調査ではまず、日常生活や職場の中で、GHG削減につながる取り組みをどの程度行いたいかを尋ねた。

その結果、「取り組みたい」は69.7%、そのうち、「積極的に取り組みたい」は18.3%に及んだ。年代別では、50歳代(78.8%)と60歳代(78.0%)で割合が高かった。

(出所:日本労働組合総連合会)
(出所:日本労働組合総連合会)

商品を選ぶ際、価格とGHG削減どちらを重視する?

カーボンニュートラルの実現に向けては、消費者がGHG削減を価値として感じ、商品を選ぶことが重要である。近年は、GHG排出が少ない方法で作られた商品や、エコカーや省エネ家電といった使用時のGHG排出が少ない商品などが登場している。これらを踏まえ、調査では、商品を選ぶ際の判断基準について質問した。

商品購入時、GHG削減効果と価格ではどちらを重視して選ぶか聞いたところ、「価格よりも、温室効果ガス削減効果を重視する」は16.9%、「GHG削減効果よりも、価格を重視する」は35.0%、「どちらとも言えない」は31.3%、「わからない」は16.8%だった。

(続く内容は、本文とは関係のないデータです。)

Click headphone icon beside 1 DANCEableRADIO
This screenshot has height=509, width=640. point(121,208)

カーボンニュートラルの取り組み意向別では、「価格よりも、GHG削減効果を重視する」と回答した人の割合は、取り組みたくないと思う人の13.6%に対し、取り組みが必要だと思う人では21.2%と、7.6ポイント高いものの、水準としては低いことがわかった。

(出所:日本労働組合総連合会)
(出所:日本労働組合総連合会)

GHG削減よりも価格を重視する層の本音とは

商品を購入するときに、温室効果ガス削減効果よりも価格を重視する人(350人)に、その理由を聞いたところ、以下のような回答が上位を占めた。

1.「金銭的な余裕がないから」(60.3%)
2.「温室効果ガス削減効果がある商品が、どれかわからないから」(19.7%)
3.「商品を購入するときに温室効果ガス削減を意識することがないから」(16.9%)

また、調査では、企業などがカーボンニュートラルに向けた取り組みを実施する際に、家計の普段の支出が増えることになった場合、どの程度まで許容できるかの質問も実施した。

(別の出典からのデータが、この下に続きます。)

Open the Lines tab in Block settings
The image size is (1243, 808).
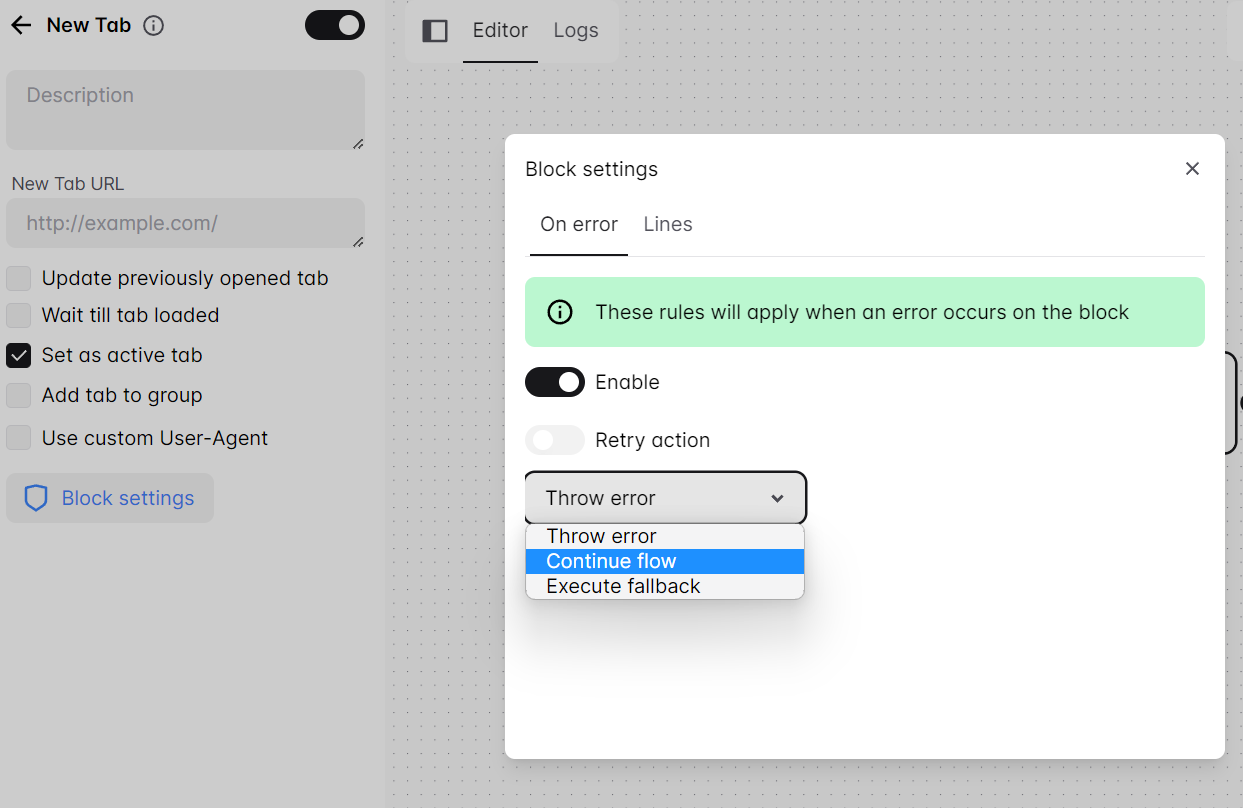click(667, 224)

カーボンニュートラルに向けた取り組みのために、関連する衣食住や移動などにかかる追加の費用負担は、どの程度まで受け入れられるか聞いたところ、いずれの費目でも「支出増を受け入れられる(計)」が50%弱を占める結果となった。受け入れられる費用負担については「3%程度」や「5%程度」が中心だった。

(出所:日本労働組合総連合会)
(出所:日本労働組合総連合会)

調査の名称は、「カーボンニュートラルに関する調査2024」。2024年6月28日から7月2日にかけてインターネットリサーチにより実施した。調査協力機関は、ネットエイジア(東京都中央区)。